7. My Dinner with Bret
‘Is the asparagus fresh?’
‘Well, it’s in a soup, so it’s been, like, puréed.’
‘But was it fresh when it was puréed?’
‘I guess.’
‘What about the halibut?’
‘I can assure you: that’s definitely fresh.’
‘Definitely?’
‘Definitely.’
Fresh the halibut may have been, although this was still the type of restaurant where dead fish were laid out for boning on squared-off mounds of clapshot or polenta. Over Bret’s shoulder the dun dining room of the Roosevelt seamlessly merged with the deeper and wider murk of the Spanish Revival lobby, where an enormous crystal chandelier dripped wanly, scarcely illuminating the exposed ceiling beams, let alone the mezzanine level cornice with its pattern of desert blooms.

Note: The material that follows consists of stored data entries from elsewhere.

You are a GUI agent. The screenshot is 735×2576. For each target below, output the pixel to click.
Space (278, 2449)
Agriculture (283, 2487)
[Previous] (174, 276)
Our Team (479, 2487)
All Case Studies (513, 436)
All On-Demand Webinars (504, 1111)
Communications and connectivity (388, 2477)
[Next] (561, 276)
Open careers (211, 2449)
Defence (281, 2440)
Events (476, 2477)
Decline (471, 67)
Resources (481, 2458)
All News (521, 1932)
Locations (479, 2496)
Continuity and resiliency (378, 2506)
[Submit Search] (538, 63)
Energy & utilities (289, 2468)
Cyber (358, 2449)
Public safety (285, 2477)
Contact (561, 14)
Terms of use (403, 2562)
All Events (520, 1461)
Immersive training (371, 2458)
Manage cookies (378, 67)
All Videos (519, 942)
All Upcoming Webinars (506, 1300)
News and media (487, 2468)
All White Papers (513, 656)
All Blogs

There had been some manoeuvring before we were installed by our own square pillar, which, like all the others in the restaurant, had been boxed off at head height by interior designer Dodd Mitchell — although probably not personally.
‘I don’t want to sit next to anyone in this town,’ Bret had explained to the maître d’ after rejecting the first two tables offered. He was wearing a cool-looking cream linen suit and a positively chilly blue silk shirt. Ray-Bans poked from his display pocket, and when he canted sideways on the banquette suede loafers poked out from beneath the table. He was being played by mid-period Orson Welles — neither the obese, sherry-swilling old roué who had taken on Busner’s role, nor the young Welles who had impersonated the writer back in the mid-1980s, at the summit of his notoriety.
I didn’t know who’d taken me on this evening — and Bret was giving nothing away. I thought it unlikely that Postlethwaite had been racketing around Manhattan in the nineties, which was when I’d got to know the author of American Psycho, but it was possible Thewlis had been there for raucous dinners at Elaine’s, big drinks in the small hours at Mary Lou’s in the Village, then dawn upchucking from the East River, glimpsed nauseously by vampires doing lines of cremains off somebody’s butcher block in someone else’s apartment.